I will use this database as an example. https://github.com/datacharmer/test_db

Let's take a look at the salaries table.

mysql> desc salaries;
+-----------+---------+------+-----+---------+-------+
| Field     | Type    | Null | Key | Default | Extra |
+-----------+---------+------+-----+---------+-------+
| emp_no    | int(11) | NO   | PRI | NULL    |       |
| salary    | int(11) | NO   |     | NULL    |       |
| from_date | date    | NO   | PRI | NULL    |       |
| to_date   | date    | NO   |     | NULL    |       |
+-----------+---------+------+-----+---------+-------+
4 rows in set (0.01 sec)

mysql> select count (*) from salaries;
+----------+
| count(*) |
+----------+
|  2844047 |
+----------+
1 row in set (0.10 sec)

Now let's create a temporary table in the same format as our salaries table.
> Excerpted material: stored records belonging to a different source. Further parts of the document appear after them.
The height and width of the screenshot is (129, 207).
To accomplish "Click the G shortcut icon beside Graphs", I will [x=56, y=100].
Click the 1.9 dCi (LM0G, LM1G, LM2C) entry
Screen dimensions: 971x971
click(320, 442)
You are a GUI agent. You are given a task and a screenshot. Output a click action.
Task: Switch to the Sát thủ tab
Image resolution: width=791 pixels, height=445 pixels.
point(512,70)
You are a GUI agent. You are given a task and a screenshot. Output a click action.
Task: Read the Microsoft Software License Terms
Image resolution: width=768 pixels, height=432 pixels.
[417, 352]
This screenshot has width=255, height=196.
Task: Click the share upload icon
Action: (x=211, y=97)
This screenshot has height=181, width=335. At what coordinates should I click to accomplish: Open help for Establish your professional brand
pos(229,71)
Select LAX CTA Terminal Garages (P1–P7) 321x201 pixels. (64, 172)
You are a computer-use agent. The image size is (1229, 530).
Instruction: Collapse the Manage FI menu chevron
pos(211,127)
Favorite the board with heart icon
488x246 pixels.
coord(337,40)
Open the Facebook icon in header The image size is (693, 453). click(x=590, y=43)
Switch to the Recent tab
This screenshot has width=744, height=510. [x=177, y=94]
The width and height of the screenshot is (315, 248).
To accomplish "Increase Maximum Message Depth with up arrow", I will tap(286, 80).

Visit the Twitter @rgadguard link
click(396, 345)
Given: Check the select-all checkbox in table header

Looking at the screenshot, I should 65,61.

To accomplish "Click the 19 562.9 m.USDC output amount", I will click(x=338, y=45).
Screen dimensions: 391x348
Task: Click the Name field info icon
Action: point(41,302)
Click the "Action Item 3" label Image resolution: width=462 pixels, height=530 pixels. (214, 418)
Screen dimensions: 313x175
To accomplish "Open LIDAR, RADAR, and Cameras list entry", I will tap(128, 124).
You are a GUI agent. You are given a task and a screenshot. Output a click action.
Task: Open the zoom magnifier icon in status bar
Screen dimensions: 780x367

CREATE TEMPORARY TABLE temp_salaries LIKE salaries;
Query OK, 0 rows affected (0.00 sec)

In this part you will insert the entire contents of your CSV file into the temporary table. I will simulate this by copying the salaries table data to temp_salaries, I will only change the salary value using the RAND () function. // FLOOR (RAND () * (MAX - MIN + 1)) + MIN

mysql> INSERT INTO temp_salaries (emp_no, salary, from_date, to_date) 
SELECT 
    emp_no,
    FLOOR (RAND () * (1000-10 + 1)) + 10,
    from_date,
    to_date 
FROM salaries;
Query OK, 2844047 rows affected (8.18 sec)
Records: 2844047 Duplicates: 0 Warnings: 0

Let's look at the first 3 of each table.

mysql> select * from temp_salaries limit 3;
+--------+--------+------------+------------+
| emp_no | salary | from_date  | to_date    |
+--------+--------+------------+------------+
|  10001 |    203 | 1986-06-26 | 1987-06-26 |
|  10001 |    922 | 1987-06-26 | 1988-06-25 |
|  10001 |     27 | 1988-06-25 | 1989-06-25 |
+--------+--------+------------+------------+
3 rows in set (0,00 sec)

mysql> select * from salaries limit 3;
+--------+--------+------------+------------+
| emp_no | salary | from_date  | to_date    |
+--------+--------+------------+------------+
|  10001 |  60117 | 1986-06-26 | 1987-06-26 |
|  10001 |  62102 | 1987-06-26 | 1988-06-25 |
|  10001 |  66074 | 1988-06-25 | 1989-06-25 |
+--------+--------+------------+------------+
3 rows in set (0,00 sec)

Now we will update the salaries table according to the contents of the temporary table.

mysql> UPDATE 
    salaries,
    temp_salaries
    SET 
        salaries.salary = temp_salaries.salary
    WHERE 
        salaries.emp_no = temp_salaries.emp_no AND
        salaries.from_date = temp_salaries.from_date;
Query OK, 2844047 rows affected (53.71 sec)
Rows matched: 2844047 Changed: 2844047 Warnings: 0

Let's see...

mysql> select * from salaries limit 10;
+--------+--------+------------+------------+
| emp_no | salary | from_date  | to_date    |
+--------+--------+------------+------------+
|  10001 |    203 | 1986-06-26 | 1987-06-26 |
|  10001 |    922 | 1987-06-26 | 1988-06-25 |
|  10001 |     27 | 1988-06-25 | 1989-06-25 |
|  10001 |    332 | 1989-06-25 | 1990-06-25 |
|  10001 |    579 | 1990-06-25 | 1991-06-25 |
|  10001 |    898 | 1991-06-25 | 1992-06-24 |
|  10001 |    761 | 1992-06-24 | 1993-06-24 |
|  10001 |    110 | 1993-06-24 | 1994-06-24 |
|  10001 |    242 | 1994-06-24 | 1995-06-24 |
|  10001 |    868 | 1995-06-24 | 1996-06-23 |
+--------+--------+------------+------------+
10 rows in set (0,00 sec)

We updated 2.8 million in 53 seconds!

Using a Dell Inpirion 5000 Dual Core notebook Intel® Core i7-7500U CPU @ 2.70GHz - 8.0 GB memory.

imagine on a server.

I believe your 80,000 line csv will come easy.

The only challenge will be to transcribe this to Laravel's Eloquent.